IBM / zmodstack-deploy

IBM Z & Cloud Modernization Stack deployment tools
Apache License 2.0
4 stars 3 forks source link

AWS CloudFormation Stack fails to delete if OCP nodes are in a Stopped state #38

Open ivandov opened 1 year ago

ivandov commented 1 year ago

Description

I attempted to delete one of our PR test clusters via deletion of the main stack. The nested cluster stack deleted successfully, but the nested vpc stack failed to delete, which caused the main stack to fail deletion as well.

The vpc stack fails to delete due to the created subnets being still in-use by Stopped EC2 instances.

Steps to Reproduce

  1. Provision an OCP cluster using our AWS CloudFormation templates
  2. Manually shut-down/stop some OCP nodes (worker/master, shouldn't matter), or use the automated shut-down script
  3. Attempt to delete the main CloudFormation Stack
  4. Encounter failure deleting vpc stack.
image image image

Expected behavior

Cloudformation stack deletion should be able to handle scenarios where the OCP nodes are in a Stopped state.

Additional context

I assume there are changes we need to make to the CleanupLambda, destroy.sh or terraform destroy logic to handle this scenario.

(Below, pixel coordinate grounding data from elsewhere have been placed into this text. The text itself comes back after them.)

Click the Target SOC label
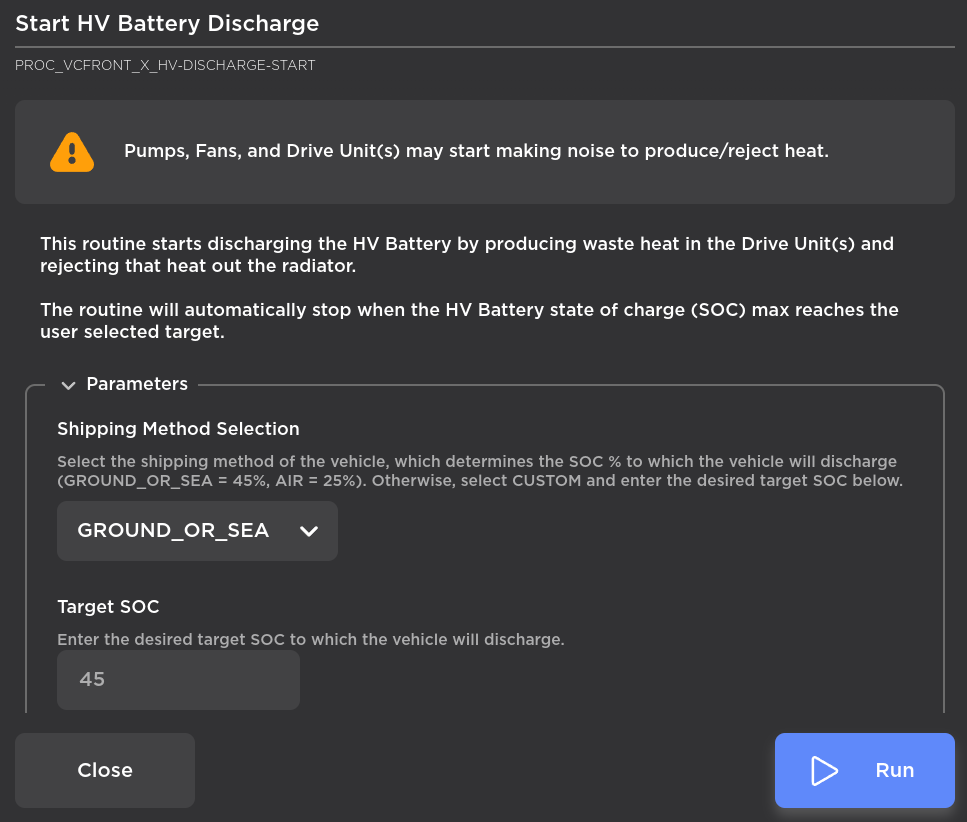 pyautogui.click(x=108, y=607)
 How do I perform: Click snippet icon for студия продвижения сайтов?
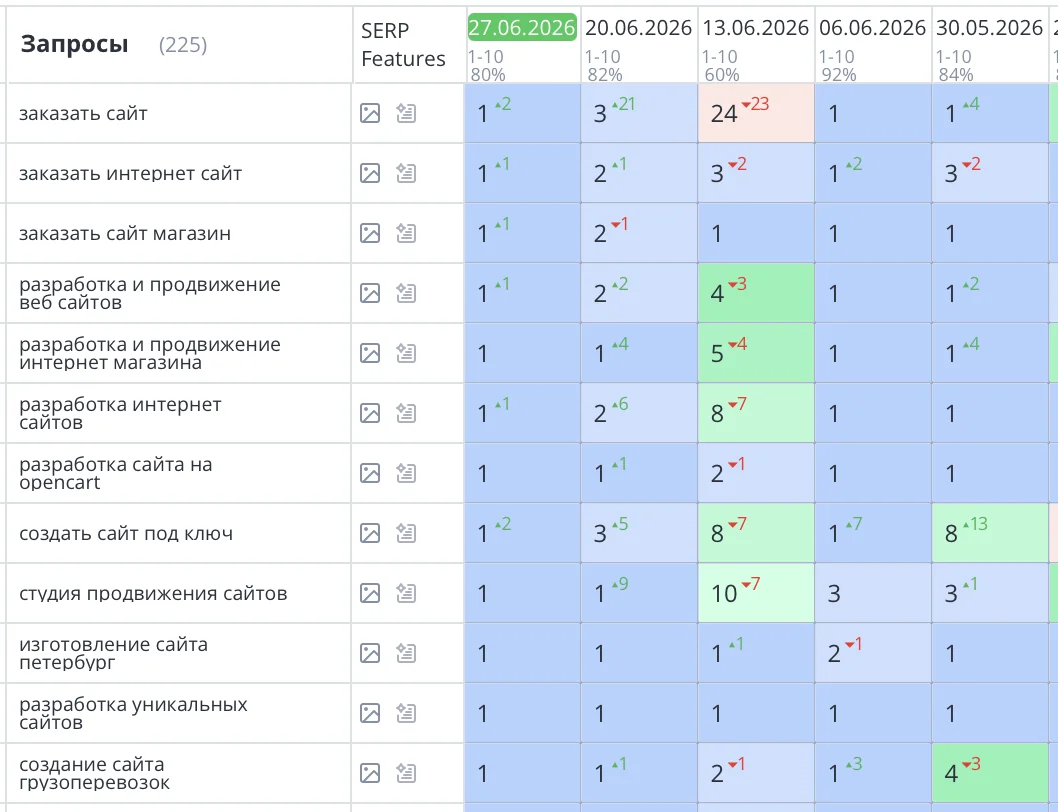(x=406, y=593)
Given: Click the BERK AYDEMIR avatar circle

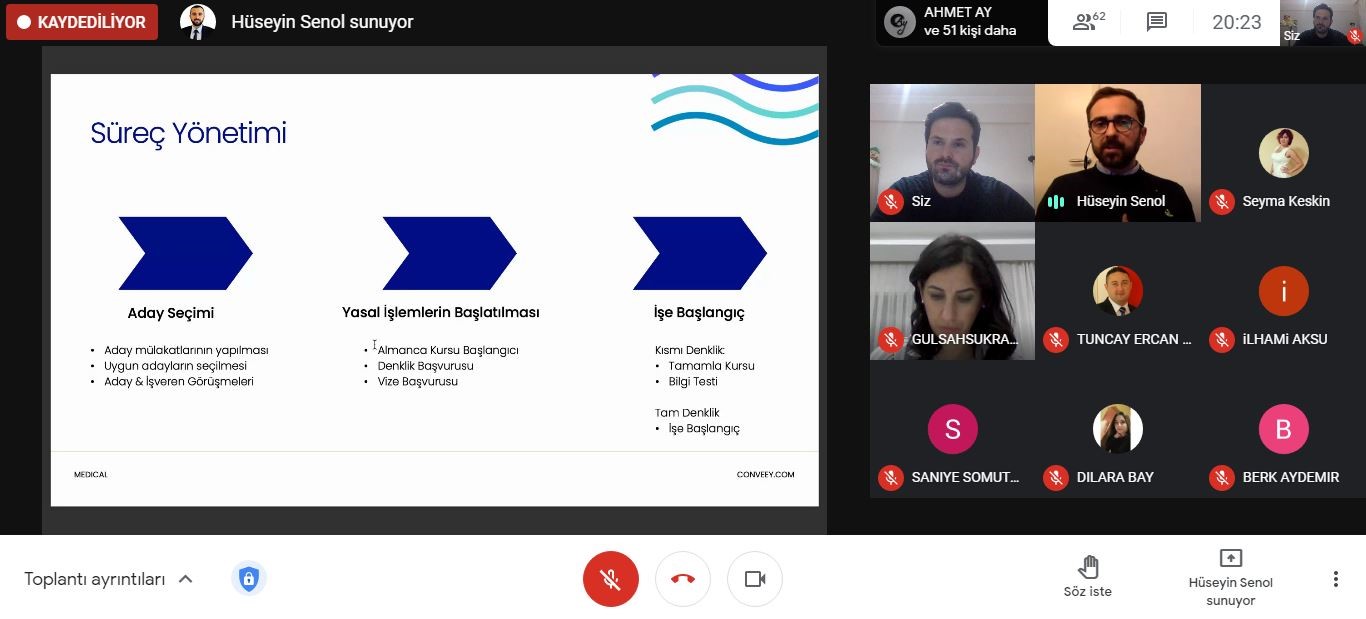Looking at the screenshot, I should tap(1283, 429).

https://github.com/IBM/zmodstack-deploy/blob/dev/aws/cloudformation/cluster.yml#L585-L643 https://github.com/IBM/zmodstack-deploy/blob/dev/aws/cloudformation/cluster.yml#L425-L431

ivandov commented 1 year ago

Also the created Public Subnet seems to not be deleted due to Network Interfaces and ELBs that are dependencies. We'd need to accommodate for any/all dependencies.